Une autre dame plus toute jeune, mais au regard redoutable. Tout en se laissant dessiner sans trop bouger, elle ne cessait de faire des commentaires sarcastiques qui faisaient rire ses copines, je ne comprenais rien mais je me sentais rougir, ce qui en disait long sur la conversation, genre : “Le merdeux, le petit blanc, là, je le mange tout cru quand je veux…!”
Les matins d’hiver, les anciens quittent leur maison pour venir s’asseoir à l’Est du village et profiter des premiers rayons du soleil. Ce vieillard ne m’a pas accordé un regard tandis que je le dessinais, accroupi à quelques mètres. Je lui ai montré le croquis, comme je le faisais toujours par courtoisie. Impassible, d’un geste tranchant de la main il m’a congédié. Il avait forcément connu les troubles de la décolonisation. Des raids de l’Armée française, il avait dû en vivre quelques-uns. Voir débarquer brutalement les camions militaires et leur cargaison de jeunes blancs, même équipés de fausses mitraillettes, ne devait pas lui faire spécialement plaisir. Le tournage, certes motivé par des idées de gauche, notre irruption dans son village pour des scènes de carnage et de pillage étaient juste une agression supplémentaire dans sa vie. Du passé colonial il n’avait gardé que les souliers, entretenus avec soin, déformés, attendrissants presque.
J’étais un figurant de dernier, vraiment dernier rang. On ne m’y voit que quelques secondes, alors que j’ai passé deux mois à Gafsa, Tunisie, pour les extérieurs… C’est dire que l’attente et l’ennui font partie de l’expérience, et pas seulement la mienne. Tout le groupe dit des “quinze”, qui servait de toile de fond humaine aux aventures de Messieurs Jacques Weber, Spiesser et Villeret (et l’inoubliable Jean-François Balmer) avait assez peu de scènes à tourner, et donc on passait son temps à passer le temps…
Mon copain Jean-Louis, qui m’avait fait signe pour être sur ce coup : “Une balade d’hiver en Tunisie, ça te dit ?” Franchement oui. Il avait joué quelques rôles dans des feuilletons télévisés. Belle gueule de voyou classieux, mais le créneau était déjà très occupé par Delon… J’ai vécu grâce à lui une belle aventure, humaine et visuelle, dans des paysages à la Lawrence d’Arabie. Sauf que je ne m’intéressais pas encore au désert. Dommage. Aujourd’hui, alors que c’est inaccessible, j’en profiterais mieux.
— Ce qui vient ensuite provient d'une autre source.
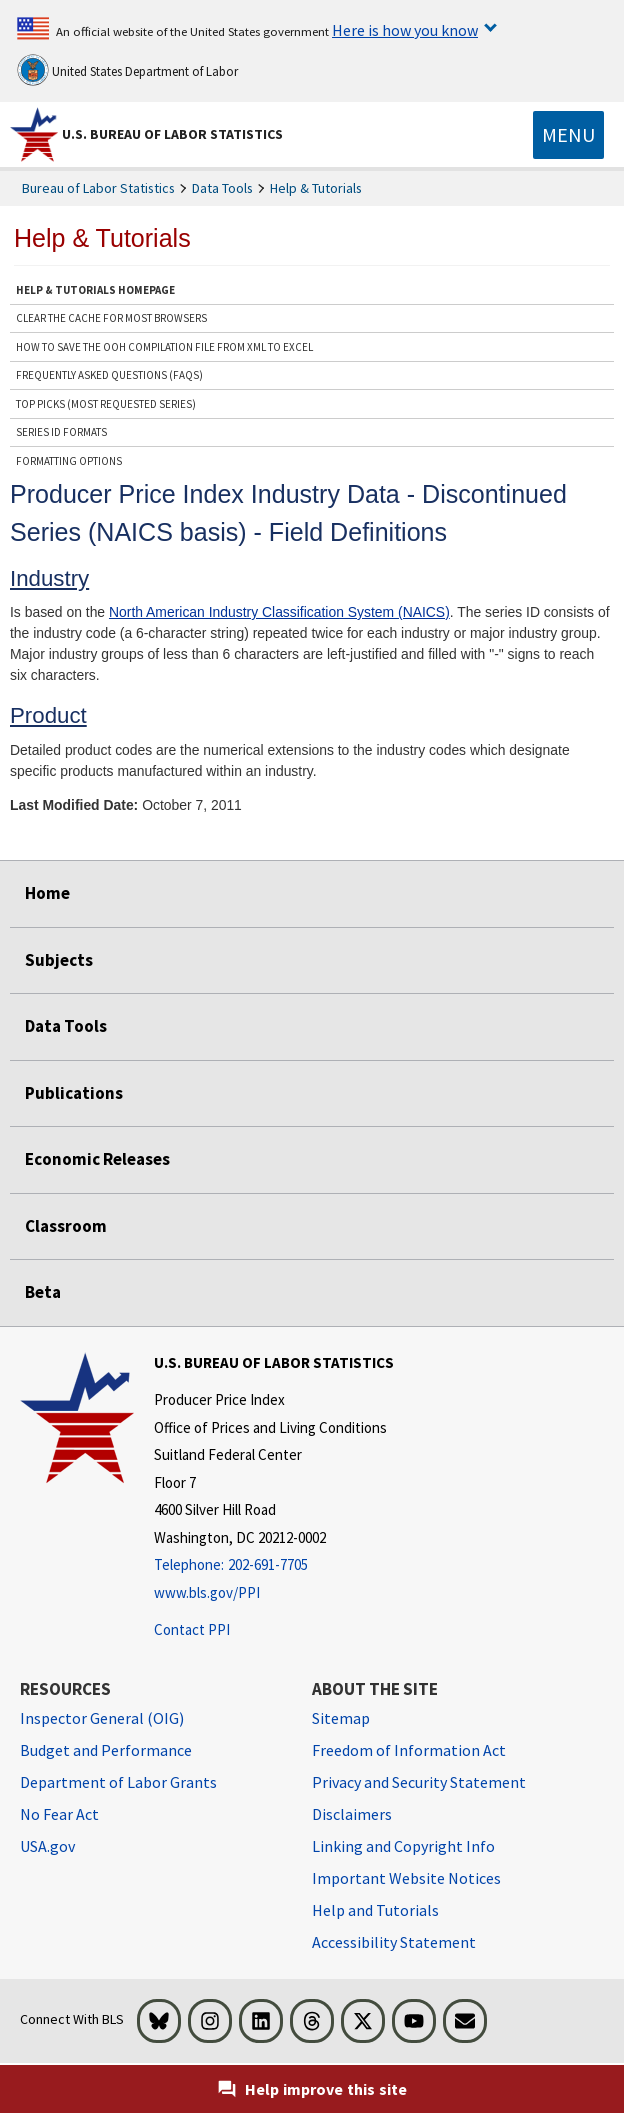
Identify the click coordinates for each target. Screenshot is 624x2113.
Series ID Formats (61, 432)
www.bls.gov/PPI (207, 1592)
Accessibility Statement (394, 1942)
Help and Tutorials (375, 1910)
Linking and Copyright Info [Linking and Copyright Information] (403, 1846)
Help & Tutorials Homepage (95, 290)
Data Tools (222, 188)
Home (47, 893)
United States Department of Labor (127, 70)
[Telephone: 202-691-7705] (274, 1565)
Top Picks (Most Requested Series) (106, 404)
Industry (49, 578)
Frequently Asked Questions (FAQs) (109, 375)
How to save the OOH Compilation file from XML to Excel (164, 347)
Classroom (66, 1226)
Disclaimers (352, 1814)
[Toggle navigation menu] (568, 135)
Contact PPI (192, 1629)
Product (48, 715)
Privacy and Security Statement (419, 1782)
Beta (43, 1292)
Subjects (59, 960)
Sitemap (341, 1718)
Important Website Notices (406, 1878)
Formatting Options (69, 461)
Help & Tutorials (316, 188)
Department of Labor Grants (118, 1782)
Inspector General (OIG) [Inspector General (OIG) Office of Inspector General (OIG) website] (102, 1718)
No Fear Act (59, 1814)
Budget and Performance (106, 1750)
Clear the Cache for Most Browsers (111, 318)
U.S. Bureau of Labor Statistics (172, 134)
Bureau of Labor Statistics (98, 188)
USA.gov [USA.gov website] (47, 1846)
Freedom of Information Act (409, 1750)
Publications (74, 1093)
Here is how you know (405, 30)
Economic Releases (97, 1159)
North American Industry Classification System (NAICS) (279, 612)
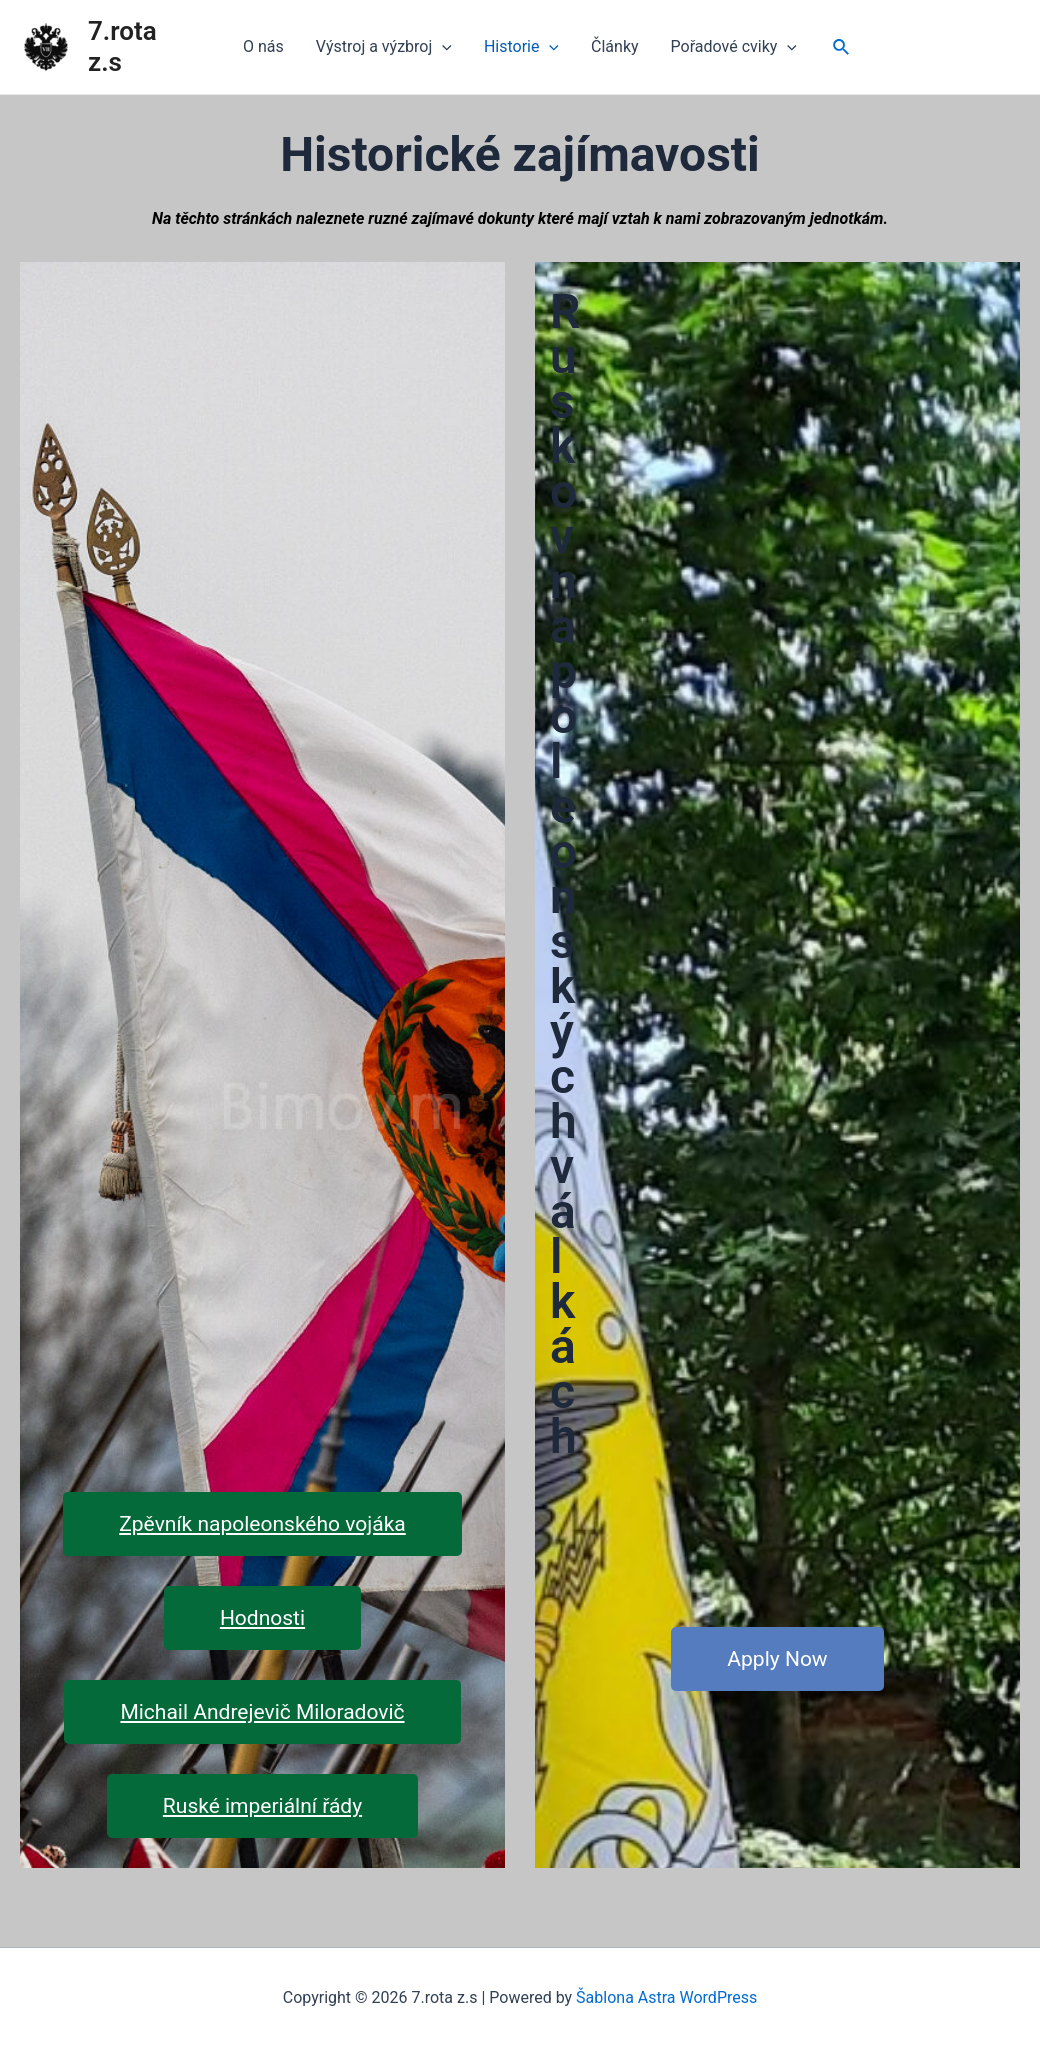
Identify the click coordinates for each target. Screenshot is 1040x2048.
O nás (263, 46)
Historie (521, 47)
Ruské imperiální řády (262, 1806)
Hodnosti (262, 1618)
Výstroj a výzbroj (384, 47)
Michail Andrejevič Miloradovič (262, 1712)
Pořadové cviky (734, 47)
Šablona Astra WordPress (666, 1997)
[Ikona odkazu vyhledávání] (842, 47)
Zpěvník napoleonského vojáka (262, 1524)
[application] (442, 47)
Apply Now (777, 1659)
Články (615, 46)
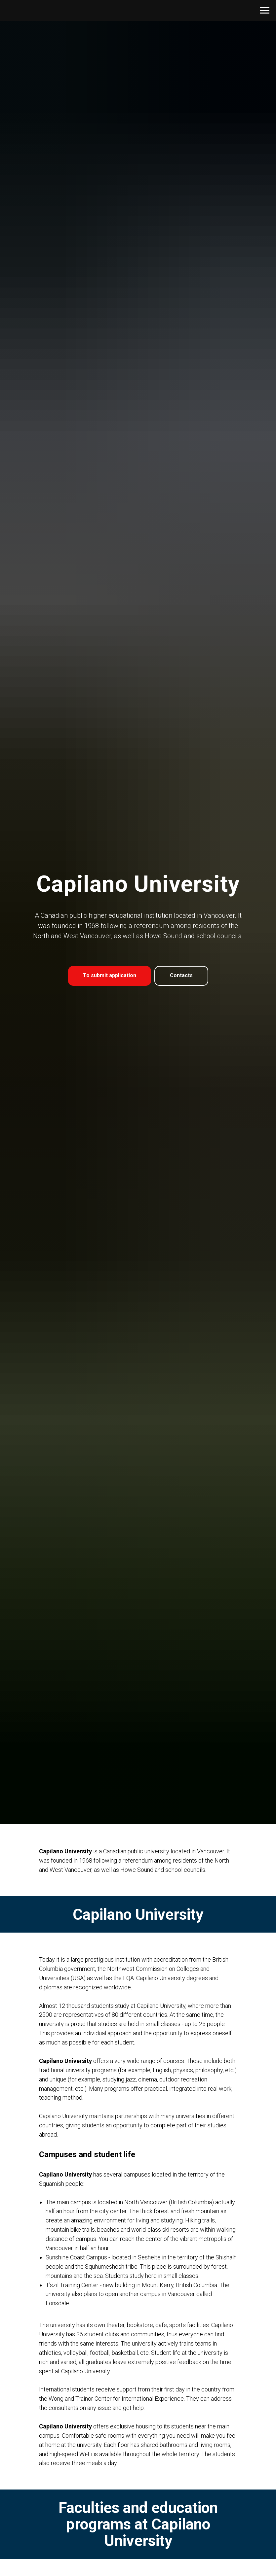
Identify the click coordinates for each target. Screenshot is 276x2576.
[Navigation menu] (264, 10)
Sur le tournage de RAS, film d’Yves Boisset, en 72…
Les dessins sont un mix de mes croquis et de ma mémoire des scènes que j’ai croquées. Et ma mémoire fait un peu ce qu’elle veut.
Petite fille à Chbika, dessin repris à partir d’un croquis, mélangé à mes souvenirs : la couleur de sa jupe, ses yeux clairs. Dans ce village que nous étions censés attaquer pour le tournage, nous réveillions, pour les anciens, des traumatismes de la colonisation. Seuls quelques-uns étaient au courant de notre venue. Quand nous avons débarqué dans les camions de l’armée, des femmes se sont mises à hurler, instant imprévu et magique pour l’équipe de tournage. Les enfants en revanche étaient très intéressés. Une fois la poussière retombée et les prises de vue en cours, je me suis écarté avec mon carnet de croquis, à la recherche d’images. Et la petite, curieuse, cinq ou six ans, est venue vers moi d’elle-même, je lui ai demandé par signes si je pouvais la dessiner, elle s’est prêtée au jeu, immobile, petit sourire crispé, les mains fébriles, ses petits pieds rosis de froid. A la fin je lui ai montré le dessin, et comme souvent j’étais gêné de partir avec, de ne pas le lui donner.
Comme le vieillard et pour les mêmes raisons, cette aïeule profitait du soleil du matin, assise contre un mur. Elle s’est laissé dessiner sans un mouvement, les yeux baissés, magnifiques et terriblement tristes. Je ne me souviens plus des couleurs de ses habits, mais il y avait beaucoup de drapés, c’était beau et compliqué, et mon croquis initial ne lui rendait pas justice.